Text to read =
The Drawing of the Dark
- First edition
- Author: Tim Powers
- Cover artist: Doug Beekman
- Language: English
- Genre: Historical fantasy
- Publisher: Del Rey Books (US) Del Rey Books (US) Grafton (UK)
- Publication date: 1979
- Publication place: United States
- Media type: Print (Paperback)
- Pages: 336 pp
- ISBN: 0-345-43081-6
- OCLC: 43080316
- Dewey Decimal: 813/.54 21
- LC Class: PS3566.O95 D73 1999

= The Drawing of the Dark =

1979 novel by Tim Powers

The Drawing of the Dark is a historical fantasy novel by Tim Powers published in 1979 by Del Rey Books.

==Plot summary==
In 1529, Brian Duffy, a world-weary Irish mercenary soldier, is hired in Venice by the mysterious Aurelianus to work as a bouncer at the Zimmerman Inn, former monastery located in Vienna, and current brewery of the famous Herzwesten beer.

Meanwhile, the Ottoman Turkish army under Sultan Suleiman I has achieved its most advanced position yet in their march into Europe, and is prepared to undertake the siege of Vienna. With the Turkish army travels the Grand Vizier Ibrahim, a magician who intends to use horrific spells as part of the siege.

Years earlier, Duffy had spent time in Vienna, and as he returns, he is haunted by memories of past events and finds himself having visions of mythical creatures and ambushed by shadowy people and demonic monsters.

Exercise tasks =
[1] Answer these questions from the text on The Drawing of the Dark:
(a) Who is credited with the cover art?
(b) In which city does Aurelianus hire Brian Duffy?
(c) Who travels with the Turkish army intending to use spells in the siege?
[2] Summarize the text on The Drawing of the Dark in two sentences.
[3] Write the next paragraph of the text on The Drawing of the Dark, starting after its final sentence.

Provided material =
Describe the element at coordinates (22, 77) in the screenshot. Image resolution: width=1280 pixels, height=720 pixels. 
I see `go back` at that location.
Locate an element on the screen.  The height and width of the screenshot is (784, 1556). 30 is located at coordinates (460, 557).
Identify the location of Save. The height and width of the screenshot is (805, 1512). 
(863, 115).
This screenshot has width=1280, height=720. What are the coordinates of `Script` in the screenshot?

Answer list =
[1]
(a) Doug Beekman
(b) Venice
(c) The Grand Vizier Ibrahim, a magician

[2] The Drawing of the Dark is a historical fantasy novel by Tim Powers, published by Del Rey Books in 1979. In 1529, the Irish mercenary Brian Duffy is hired in Venice by Aurelianus to be a bouncer at Vienna's Zimmerman Inn as the Ottoman army, accompanied by the magician Grand Vizier Ibrahim, prepares to besiege the city.

[3]
Upon arriving, Duffy reconnects with Epiphany Vogel, a former girlfriend, and her father Gustav, who is working on a painting he calls "The Death of St. Michael the Archangel". It seems the painting is never quite complete, and the elder Vogel is continuously adding additional detail to the work, causing it to gradually become more and more obscure.

Then Duffy finds himself not only drafted into the city's defensive army, but also led by Aurelianus down mystical paths from the surprisingly old brewery to even more ancient caves beneath the city, in search of defenses against the approaching army and clues to Duffy's real nature.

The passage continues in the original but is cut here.